July 16, 2010

Thoughts on Cheap Trick and Squeeze

A few thoughts about the Cheap Trick/Squeeze concert I went to Tuesday night at Radio City Music Hall ($50 ticket off Craigslist, went alone, treated myself for my birthday):

— Radio City Musical Hall is a sick venue. That place is just awe-inspiring, from every angle: The architecture, the decoration, the stage. For a time, I said that my ultimate goal in life was for the Big Quiz Thing to play Radio City, but then I realized it has fixed row seating. I'll have to settle for Carnegie Hall.

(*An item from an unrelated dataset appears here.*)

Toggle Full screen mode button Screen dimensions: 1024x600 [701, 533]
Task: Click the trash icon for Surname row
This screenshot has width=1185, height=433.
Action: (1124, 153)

-- I'd seen Squeeze a couple times before, but never Cheap Trick, so I was more interested in the madmen from Freeport, IL, legendary for their live act. (How many bands can you name whose most beloved release was a live album?) I assumed—I don't know, maybe because New York magazine and a couple other places suggested it—that the Trick was headlining, so I arrived at 8:15 for an 8pm show, figuring at worst I'd miss a couple Squeeze tunes. Nope: Took my seat just as Robin Zander was finishing the a cappella climax to "I Want You to Want Me," my karaoke standby.

Anyway, they were fucking great. Cheap Trick is really a unique band: They struck this weird balance between half a dozen forces going on in rock in the late '70s/early '80s: glam rock, emerging metal-pop, new wave, arena rock. Right now I'm listening to the Cheap Trick channel on Pandora, and it's the best thing I've heard from this program; plug in most bands, and it gives you a pretty narrow range of sound-alike acts, but apparently Cheap Trick is at the sonic center of the classic-rock universe: I can do without Aerosmith, and it's a little too heavy on Queen, but otherwise there's the Beatles, Van Halen when they were good, the Who, the Cars, CCR, the Romantics, Tom Petty, Journey…hell, Tommy Tutone. It's like a really good classic-rock station, the kind that made me a rock fan to begin with.

More of my thoughts about the concert in this review; I didn't write any of the bits about Squeeze, I was just helping out a colleague who arrived seriously late.

— The crowd was very working-class; lots of rough-looking old rock & roll fans wearing Mets caps and holding plastic cups of beer. I say this with no intended condescension. But it was a little surprising, and heartening. Squeeze is an unabashedly London working-class band (think "Up the Junction"), so it's nice to see the sentiment communicated across the Atlantic.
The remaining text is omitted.